__THE PROBLEM__:
In the article below about Detroit Lions linebacker Derrick Barnes, how many defensive snaps did Barnes play as a rookie?

__DOCUMENT SEGMENT__:

══════════════════════════════

Skip to main content

Barnes elevating his game as competition for starting jobs heats up

Linebacker Derrick Barnes played 448 snaps on defense as a rookie fourth-round pick for the Detroit Lions last season.

He had his ups and downs, like most rookies, but was starting to put it together and headed in the right direction towards the end of the season.

With an offseason to focus on his game and continue to fine tune his body, Barnes was expected to start at one of the stacked linebacker spots alongside Alex Anzalone when training camp began.

That's exactly how camp started for Barnes, too. But then rookie sixth-round draft pick Malcolm Rodriguez started making plays. Rodriguez made some more plays and continued making plays, until he went from working with the third team to the second team and then mixing in with first team. Now he and Barnes are in competition for a starting spot with one preseason game to go and just a few days of practice left.

That competition has forced Barnes to elevate his game. Linebackers coach Kelvin Sheppard said Thursday he's seen Barnes rise to the challenge over the last week or so.

"Derrick Barnes is coming," Sheppard said. "And that's a real thing. That player is a very explosive, very violent, very strong linebacker.

"For Derrick, it's always been above the neck. It's nothing below the neck. He has everything you're looking for from the linebacker spot below the neck. It's above the neck and that comes with time on the field."

Barnes played a lot on the ball in college at Purdue as a pass rusher. To play off the ball as a stacked linebacker in the NFL at a high level takes reps. When things are moving, a player has to know his keys and diagnose what he's seeing in front of him quickly and react rapidly to make a play. We've certainly seen more consistency in that aspect with Barnes over the last week. Barnes has noticed it too.

"My day-by-day routine is to try to get better. Try to eliminate the mistakes and come out and have fun," Barnes said after practice Thursday. "Knowing the game and going out there and executing whatever coach wants me to."

One of the things that has elevated Rodriguez to first-team reps over the last couple weeks is his understanding of the game and his quick diagnosis of what's happening in front of him, which is pretty uncanny for young player. He's just always had to fight the perception of being undersized at 5-foot-11 and 230 pounds.

With Barnes, he's got the size (6-0, 238), speed and explosiveness that is ideal for the position. It's just getting him to a point where the game slows down because he knows what he's looking for, diagnoses it quickly, and goes and destroys it.

Barnes said he and Sheppard have been working a lot on that aspect of his game.

"Just the mental aspect. (Sheppard) is really big on that and has helped me out a lot and kind of understand more about football, not only just going out and hitting somebody, but just the route concepts and things the offense is looking to do to the defense," Barnes said. "It's a lot, but he's helped me out a lot."

Sheppard likes the work Barnes has put in, and we've seen some of the results show up on the practice field and in the preseason, especially last week in Indianapolis. The Lions are hoping that continues and Barnes has a key role in their defense, along with Anzalone and Rodriguez.

"That player is a player I am very pleased with right now," Sheppard said of Barnes. "He came into this year raw. I mean raw. Ball go right and he go left.

"Because D. Barnes, he is explosive and fast and he's just running and trying to go make a play vs. reading, keying and diagnosing. That's something he's done better, and Derrick Barnes is for sure in the mix getting reps with the ones and being a guy that's still competing to start."

══════════════════════════════

__THE DATA__:
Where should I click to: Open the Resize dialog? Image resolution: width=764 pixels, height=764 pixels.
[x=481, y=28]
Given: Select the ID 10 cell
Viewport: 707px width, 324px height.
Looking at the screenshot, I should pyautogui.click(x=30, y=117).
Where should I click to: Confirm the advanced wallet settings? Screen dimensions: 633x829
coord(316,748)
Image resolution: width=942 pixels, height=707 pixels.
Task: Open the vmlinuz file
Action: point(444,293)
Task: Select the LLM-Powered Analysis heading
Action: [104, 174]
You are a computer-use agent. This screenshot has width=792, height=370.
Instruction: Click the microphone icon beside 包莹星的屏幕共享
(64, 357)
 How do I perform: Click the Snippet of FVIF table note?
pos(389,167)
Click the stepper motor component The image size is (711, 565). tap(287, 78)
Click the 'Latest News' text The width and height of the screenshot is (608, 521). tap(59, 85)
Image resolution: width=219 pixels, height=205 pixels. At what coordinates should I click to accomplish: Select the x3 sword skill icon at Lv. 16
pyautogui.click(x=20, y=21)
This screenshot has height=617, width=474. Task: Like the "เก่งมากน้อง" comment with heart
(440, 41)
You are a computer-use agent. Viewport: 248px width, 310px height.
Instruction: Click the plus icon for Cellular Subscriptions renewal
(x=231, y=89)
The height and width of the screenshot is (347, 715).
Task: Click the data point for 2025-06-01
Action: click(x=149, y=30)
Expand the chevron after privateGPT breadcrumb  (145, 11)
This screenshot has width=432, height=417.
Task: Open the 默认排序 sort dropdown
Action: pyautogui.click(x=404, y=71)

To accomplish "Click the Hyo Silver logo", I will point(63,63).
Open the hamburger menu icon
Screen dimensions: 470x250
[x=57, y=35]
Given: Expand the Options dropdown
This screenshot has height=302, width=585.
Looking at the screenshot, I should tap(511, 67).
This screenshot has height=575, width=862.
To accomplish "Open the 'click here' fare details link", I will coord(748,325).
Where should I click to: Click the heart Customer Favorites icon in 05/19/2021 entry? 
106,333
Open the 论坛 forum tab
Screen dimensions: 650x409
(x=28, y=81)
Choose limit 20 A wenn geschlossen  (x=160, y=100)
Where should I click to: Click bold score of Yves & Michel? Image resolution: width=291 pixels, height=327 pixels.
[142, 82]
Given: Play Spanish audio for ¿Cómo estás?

══════════════════════════════

__SOLUTION__:
448 snaps.